● Directive:
Write out the records below again word for word, leaving out the pictures.

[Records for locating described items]
---*---

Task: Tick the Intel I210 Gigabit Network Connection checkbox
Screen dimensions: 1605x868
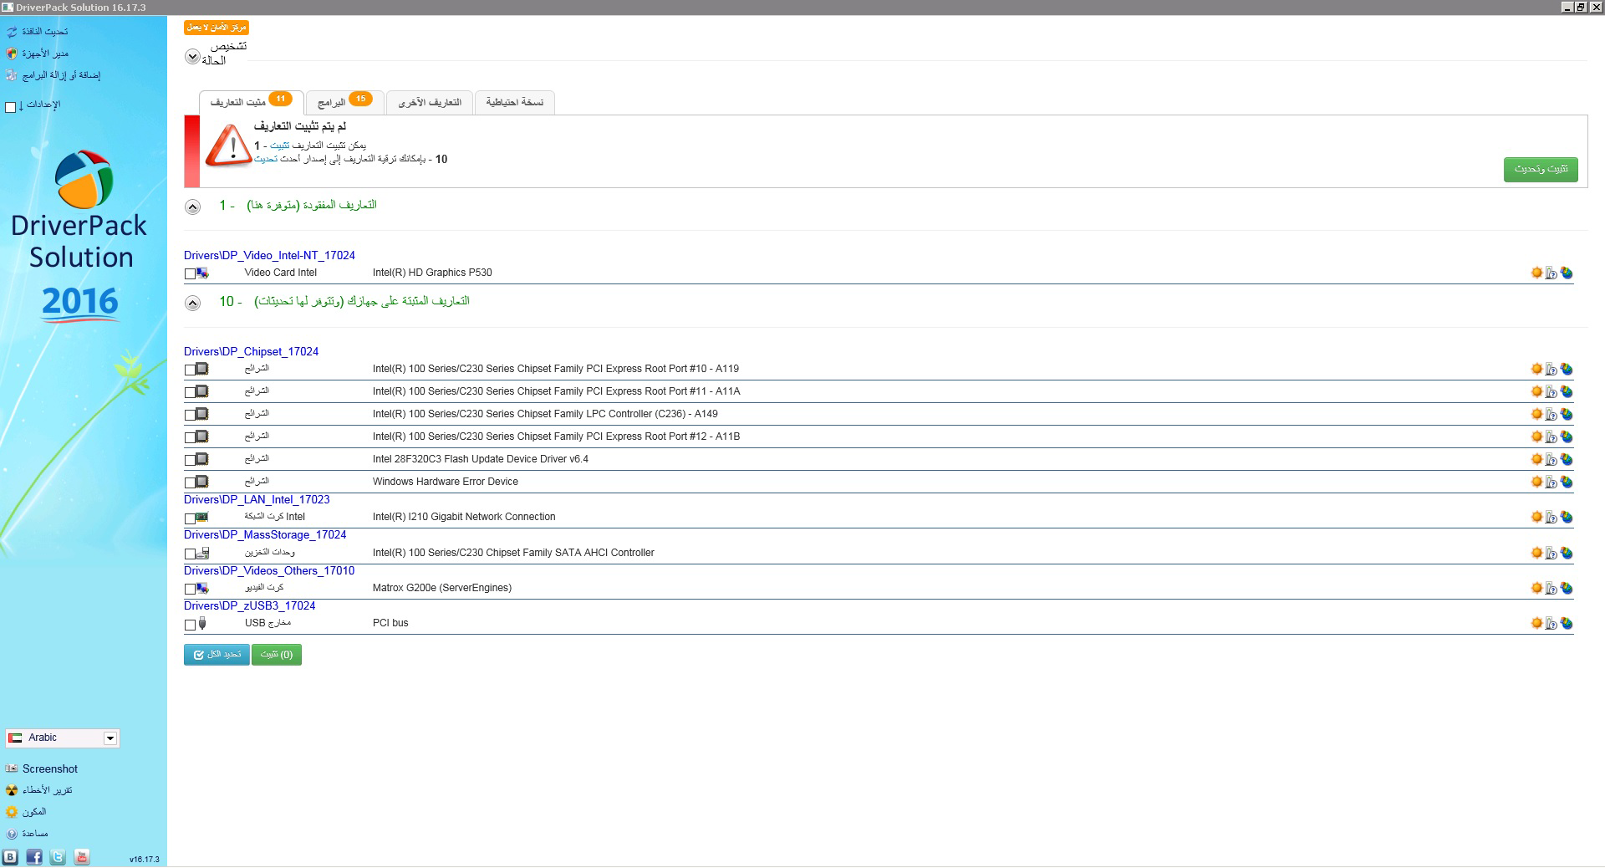Action: pyautogui.click(x=190, y=518)
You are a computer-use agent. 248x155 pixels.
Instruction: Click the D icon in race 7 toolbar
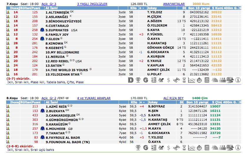coord(131,80)
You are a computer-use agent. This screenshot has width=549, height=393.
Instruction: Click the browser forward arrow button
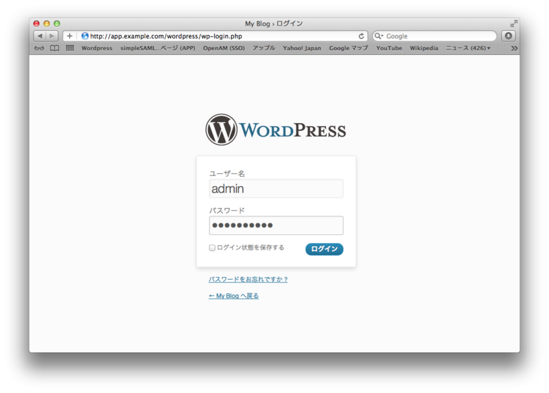[x=52, y=36]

---*---

● Exercise response:
Task: Tick the Intel I210 Gigabit Network Connection checkbox
Screen dimensions: 1605x868
Action: pyautogui.click(x=190, y=518)
You are a computer-use agent. 248x155 pixels.
Instruction: Click the D icon in race 7 toolbar
coord(131,80)
You are a computer-use agent. This screenshot has width=549, height=393.
Instruction: Click the browser forward arrow button
[x=52, y=36]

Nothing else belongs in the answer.